L’annuncio è arrivato durante la prima giornata della visita istituzionale negli Stati Uniti, dedicata a rafforzare la cooperazione industriale e tecnologica tra Roma e Washington nei settori strategici dello spazio, dell’intelligenza artificiale e delle materie prime critiche.

Secondo Urso, la collaborazione bilaterale con gli Usa potrà aprire una nuova fase anche per la partecipazione italiana alle missioni lunari. “Questa cooperazione ci consentirà di portare presto anche un astronauta italiano sulla Luna, in un modulo abitativo che sarà costruito in Italia, a Torino”, ha spiegato il ministro ai giornalisti presenti a Villa Firenze, residenza dell’ambasciatore italiano nella capitale americana.

Il progetto si inserisce nella strategia della nuova amministrazione Trump, che punta ad accelerare i tempi per un nuovo allunaggio e per la realizzazione di una presenza umana più stabile sulla Luna, anche attraverso la costruzione di un modulo abitativo permanente. In questo scenario, il know-how italiano potrebbe avere un ruolo decisivo.

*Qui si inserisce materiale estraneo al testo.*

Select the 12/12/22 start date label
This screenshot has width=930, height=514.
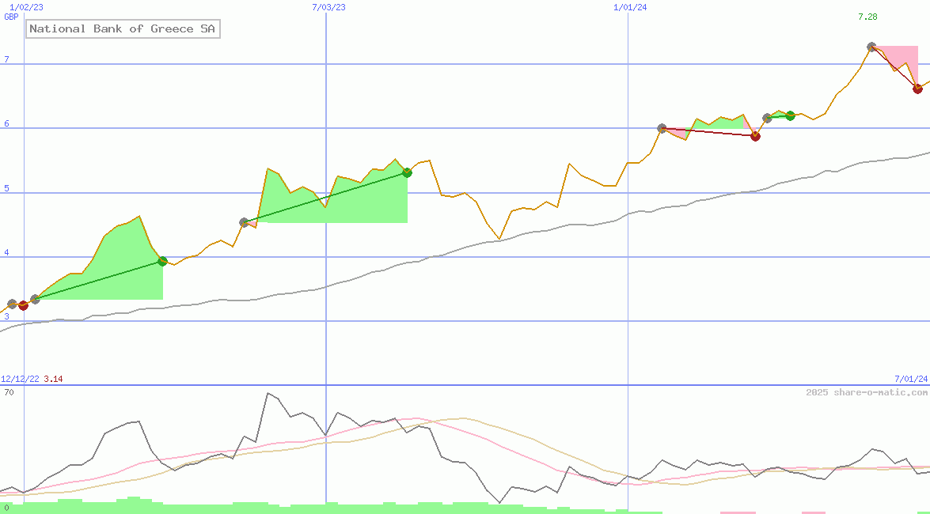pos(20,380)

Urso ha sottolineato il valore simbolico e industriale dell’operazione. “Pensate cosa possa significare nell’immaginario collettivo del nostro Paese e nel dare forza alle nuove generazioni. L’Italia è una grande potenza tecnologica e un protagonista nella storia dello spazio”, ha affermato.

L’orizzonte temporale indicato dal ministro è di medio periodo: l’obiettivo è arrivare alla realizzazione del progetto entro i prossimi sette-dieci anni. A essere coinvolte dovrebbero essere le aziende del distretto industriale di Torino, considerate in grado di sviluppare il modulo abitativo secondo i parametri tecnologici e di sicurezza richiesti per una missione di questa portata.

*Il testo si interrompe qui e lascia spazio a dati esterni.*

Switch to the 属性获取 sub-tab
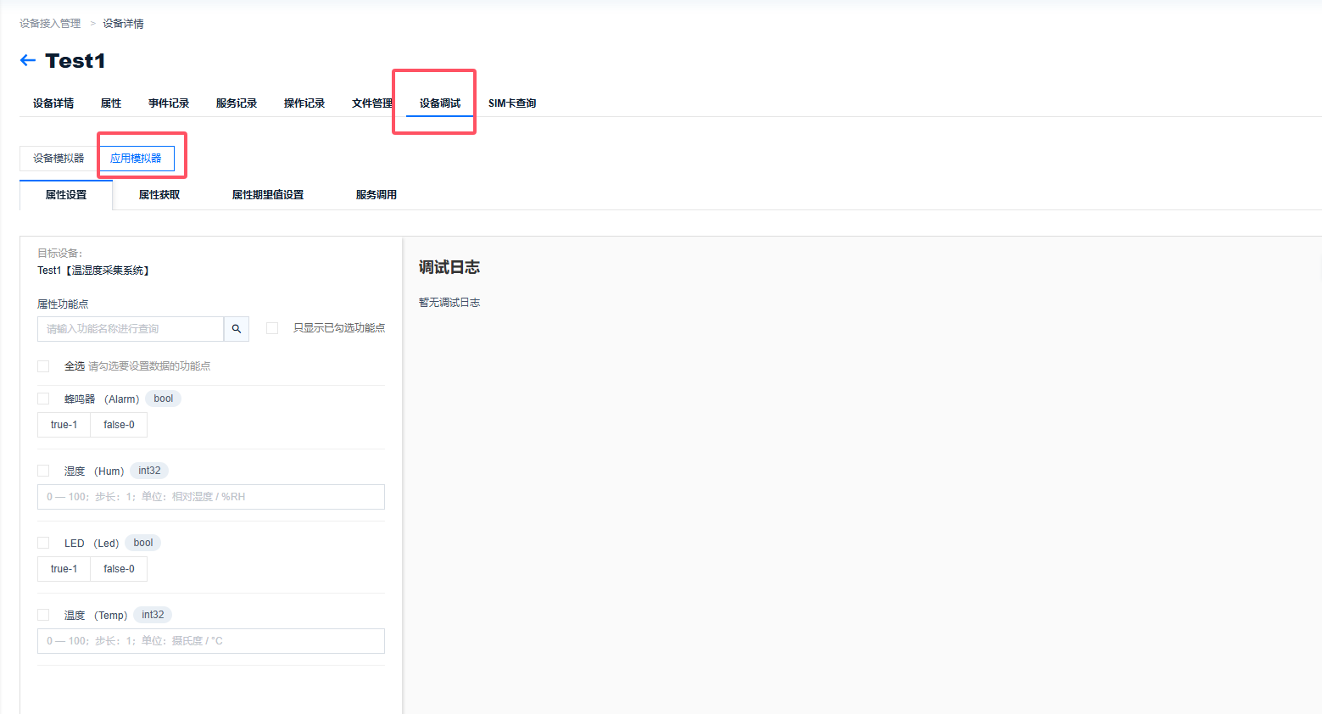Image resolution: width=1322 pixels, height=714 pixels. point(159,195)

Pur senza indicare i nomi delle imprese coinvolte, Urso ha parlato di un riconoscimento importante per la filiera italiana dell’aerospazio. “Siamo particolarmente soddisfatti per il riconoscimento dato alle imprese italiane”, ha detto, aggiungendo che l’Italia collaborerà con gli Stati Uniti e con gli altri partner internazionali “in questa nuova grande avventura spaziale”.

Al centro della giornata a Washington c’è stato anche l’incontro con Jared Isaacman, amministratore della Nasa, nella sede dell’agenzia spaziale americana. Un passaggio che conferma la volontà di consolidare la cooperazione su uno dei dossier più ambiziosi della politica industriale e tecnologica dei prossimi anni.